Saved entries
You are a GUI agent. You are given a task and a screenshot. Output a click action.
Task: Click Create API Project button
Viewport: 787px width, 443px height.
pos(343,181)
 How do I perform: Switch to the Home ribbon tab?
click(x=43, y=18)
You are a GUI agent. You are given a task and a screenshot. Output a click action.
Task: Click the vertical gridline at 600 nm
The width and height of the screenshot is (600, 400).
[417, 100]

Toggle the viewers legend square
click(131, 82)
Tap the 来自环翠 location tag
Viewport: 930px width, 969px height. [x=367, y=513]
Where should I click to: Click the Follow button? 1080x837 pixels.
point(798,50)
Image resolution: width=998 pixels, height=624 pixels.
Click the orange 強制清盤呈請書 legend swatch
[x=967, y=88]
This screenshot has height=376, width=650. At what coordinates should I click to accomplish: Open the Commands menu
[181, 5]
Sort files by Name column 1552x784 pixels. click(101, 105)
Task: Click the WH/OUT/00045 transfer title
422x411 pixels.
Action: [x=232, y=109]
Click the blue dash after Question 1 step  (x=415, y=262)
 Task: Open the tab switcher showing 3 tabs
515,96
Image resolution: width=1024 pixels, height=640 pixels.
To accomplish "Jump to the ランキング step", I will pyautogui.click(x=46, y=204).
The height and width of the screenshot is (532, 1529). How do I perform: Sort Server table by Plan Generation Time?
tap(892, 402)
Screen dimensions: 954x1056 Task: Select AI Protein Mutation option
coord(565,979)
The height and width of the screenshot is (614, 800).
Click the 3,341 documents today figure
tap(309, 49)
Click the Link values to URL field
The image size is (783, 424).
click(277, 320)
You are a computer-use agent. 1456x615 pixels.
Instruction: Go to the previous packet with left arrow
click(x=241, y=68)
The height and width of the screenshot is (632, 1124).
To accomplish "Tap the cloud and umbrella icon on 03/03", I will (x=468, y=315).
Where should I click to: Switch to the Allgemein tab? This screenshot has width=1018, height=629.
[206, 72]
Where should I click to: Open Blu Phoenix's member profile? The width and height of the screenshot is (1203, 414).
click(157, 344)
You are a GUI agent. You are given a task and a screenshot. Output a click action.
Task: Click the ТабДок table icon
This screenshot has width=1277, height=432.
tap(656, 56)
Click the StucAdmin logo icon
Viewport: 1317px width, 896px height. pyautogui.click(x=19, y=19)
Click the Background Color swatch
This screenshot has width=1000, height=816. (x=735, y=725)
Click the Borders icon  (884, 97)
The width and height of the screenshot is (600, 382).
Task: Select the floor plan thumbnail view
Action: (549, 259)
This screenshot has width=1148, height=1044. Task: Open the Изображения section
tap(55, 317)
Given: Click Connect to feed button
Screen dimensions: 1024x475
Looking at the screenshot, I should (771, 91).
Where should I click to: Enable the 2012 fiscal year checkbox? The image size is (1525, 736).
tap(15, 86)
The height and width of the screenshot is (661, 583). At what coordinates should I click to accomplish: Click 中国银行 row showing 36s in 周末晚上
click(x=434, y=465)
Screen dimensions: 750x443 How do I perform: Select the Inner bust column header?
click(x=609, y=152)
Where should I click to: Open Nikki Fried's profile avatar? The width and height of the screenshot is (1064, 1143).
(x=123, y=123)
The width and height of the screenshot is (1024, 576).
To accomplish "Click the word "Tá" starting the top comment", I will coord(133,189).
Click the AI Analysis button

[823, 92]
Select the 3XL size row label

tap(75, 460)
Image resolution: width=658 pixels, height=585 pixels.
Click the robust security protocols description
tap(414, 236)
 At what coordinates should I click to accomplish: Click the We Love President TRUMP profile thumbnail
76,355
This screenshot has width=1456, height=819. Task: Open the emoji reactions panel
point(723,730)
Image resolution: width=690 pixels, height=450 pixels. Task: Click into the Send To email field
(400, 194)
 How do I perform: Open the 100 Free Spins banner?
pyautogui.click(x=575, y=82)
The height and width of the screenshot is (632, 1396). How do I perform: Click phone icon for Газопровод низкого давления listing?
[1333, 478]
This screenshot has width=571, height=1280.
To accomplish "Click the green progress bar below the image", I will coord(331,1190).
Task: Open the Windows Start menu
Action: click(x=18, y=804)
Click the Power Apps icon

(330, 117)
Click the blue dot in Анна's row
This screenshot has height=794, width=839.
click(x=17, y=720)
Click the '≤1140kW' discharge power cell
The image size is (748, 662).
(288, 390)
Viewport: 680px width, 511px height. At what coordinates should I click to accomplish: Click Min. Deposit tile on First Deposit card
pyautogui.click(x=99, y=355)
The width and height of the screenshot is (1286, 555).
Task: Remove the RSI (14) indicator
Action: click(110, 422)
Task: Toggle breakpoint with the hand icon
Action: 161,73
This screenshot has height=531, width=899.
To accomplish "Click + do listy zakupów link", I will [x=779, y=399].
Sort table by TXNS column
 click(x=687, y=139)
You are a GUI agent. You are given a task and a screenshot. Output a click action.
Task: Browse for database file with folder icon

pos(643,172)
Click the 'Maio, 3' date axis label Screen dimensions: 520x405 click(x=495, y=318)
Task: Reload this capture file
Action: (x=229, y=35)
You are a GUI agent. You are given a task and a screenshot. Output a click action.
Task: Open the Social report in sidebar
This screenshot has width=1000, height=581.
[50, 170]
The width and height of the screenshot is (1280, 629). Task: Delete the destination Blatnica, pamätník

▸ Work request: An exact reproduction of all the entries above is the expected answer.

▸ Task response:
You are a GUI agent. You are given a task and a screenshot. Output a click action.
Task: Click Create API Project button
Viewport: 787px width, 443px height.
pos(343,181)
 How do I perform: Switch to the Home ribbon tab?
click(x=43, y=18)
You are a GUI agent. You are given a task and a screenshot. Output a click action.
Task: Click the vertical gridline at 600 nm
The width and height of the screenshot is (600, 400).
[417, 100]

Toggle the viewers legend square
click(131, 82)
Tap the 来自环翠 location tag
Viewport: 930px width, 969px height. [x=367, y=513]
Where should I click to: Click the Follow button? 1080x837 pixels.
point(798,50)
Image resolution: width=998 pixels, height=624 pixels.
Click the orange 強制清盤呈請書 legend swatch
[x=967, y=88]
This screenshot has height=376, width=650. At what coordinates should I click to accomplish: Open the Commands menu
[181, 5]
Sort files by Name column 1552x784 pixels. click(101, 105)
Task: Click the WH/OUT/00045 transfer title
422x411 pixels.
Action: [x=232, y=109]
Click the blue dash after Question 1 step  (x=415, y=262)
 Task: Open the tab switcher showing 3 tabs
515,96
Image resolution: width=1024 pixels, height=640 pixels.
To accomplish "Jump to the ランキング step", I will pyautogui.click(x=46, y=204).
The height and width of the screenshot is (532, 1529). How do I perform: Sort Server table by Plan Generation Time?
tap(892, 402)
Screen dimensions: 954x1056 Task: Select AI Protein Mutation option
coord(565,979)
The height and width of the screenshot is (614, 800).
Click the 3,341 documents today figure
tap(309, 49)
Click the Link values to URL field
The image size is (783, 424).
click(277, 320)
You are a computer-use agent. 1456x615 pixels.
Instruction: Go to the previous packet with left arrow
click(x=241, y=68)
The height and width of the screenshot is (632, 1124).
To accomplish "Tap the cloud and umbrella icon on 03/03", I will (x=468, y=315).
Where should I click to: Switch to the Allgemein tab? This screenshot has width=1018, height=629.
[206, 72]
Where should I click to: Open Blu Phoenix's member profile? The width and height of the screenshot is (1203, 414).
click(157, 344)
You are a GUI agent. You are given a task and a screenshot. Output a click action.
Task: Click the ТабДок table icon
This screenshot has width=1277, height=432.
tap(656, 56)
Click the StucAdmin logo icon
Viewport: 1317px width, 896px height. pyautogui.click(x=19, y=19)
Click the Background Color swatch
This screenshot has width=1000, height=816. (x=735, y=725)
Click the Borders icon  (884, 97)
The width and height of the screenshot is (600, 382).
Task: Select the floor plan thumbnail view
Action: (549, 259)
This screenshot has width=1148, height=1044. Task: Open the Изображения section
tap(55, 317)
Given: Click Connect to feed button
Screen dimensions: 1024x475
Looking at the screenshot, I should (771, 91).
Where should I click to: Enable the 2012 fiscal year checkbox? The image size is (1525, 736).
tap(15, 86)
The height and width of the screenshot is (661, 583). At what coordinates should I click to accomplish: Click 中国银行 row showing 36s in 周末晚上
click(x=434, y=465)
Screen dimensions: 750x443 How do I perform: Select the Inner bust column header?
click(x=609, y=152)
Where should I click to: Open Nikki Fried's profile avatar? The width and height of the screenshot is (1064, 1143).
(x=123, y=123)
The width and height of the screenshot is (1024, 576).
To accomplish "Click the word "Tá" starting the top comment", I will coord(133,189).
Click the AI Analysis button

[823, 92]
Select the 3XL size row label

tap(75, 460)
Image resolution: width=658 pixels, height=585 pixels.
Click the robust security protocols description
tap(414, 236)
 At what coordinates should I click to accomplish: Click the We Love President TRUMP profile thumbnail
76,355
This screenshot has width=1456, height=819. Task: Open the emoji reactions panel
point(723,730)
Image resolution: width=690 pixels, height=450 pixels. Task: Click into the Send To email field
(400, 194)
 How do I perform: Open the 100 Free Spins banner?
pyautogui.click(x=575, y=82)
The height and width of the screenshot is (632, 1396). How do I perform: Click phone icon for Газопровод низкого давления listing?
[1333, 478]
This screenshot has width=571, height=1280.
To accomplish "Click the green progress bar below the image", I will coord(331,1190).
Task: Open the Windows Start menu
Action: click(x=18, y=804)
Click the Power Apps icon

(330, 117)
Click the blue dot in Анна's row
This screenshot has height=794, width=839.
click(x=17, y=720)
Click the '≤1140kW' discharge power cell
The image size is (748, 662).
(288, 390)
Viewport: 680px width, 511px height. At what coordinates should I click to accomplish: Click Min. Deposit tile on First Deposit card
pyautogui.click(x=99, y=355)
The width and height of the screenshot is (1286, 555).
Task: Remove the RSI (14) indicator
Action: click(110, 422)
Task: Toggle breakpoint with the hand icon
Action: 161,73
This screenshot has height=531, width=899.
To accomplish "Click + do listy zakupów link", I will [x=779, y=399].
Sort table by TXNS column
 click(x=687, y=139)
You are a GUI agent. You are given a task and a screenshot. Output a click action.
Task: Browse for database file with folder icon

pos(643,172)
Click the 'Maio, 3' date axis label Screen dimensions: 520x405 click(x=495, y=318)
Task: Reload this capture file
Action: (x=229, y=35)
You are a GUI agent. You are given a task and a screenshot. Output a click action.
Task: Open the Social report in sidebar
This screenshot has width=1000, height=581.
[50, 170]
The width and height of the screenshot is (1280, 629). Task: Delete the destination Blatnica, pamätník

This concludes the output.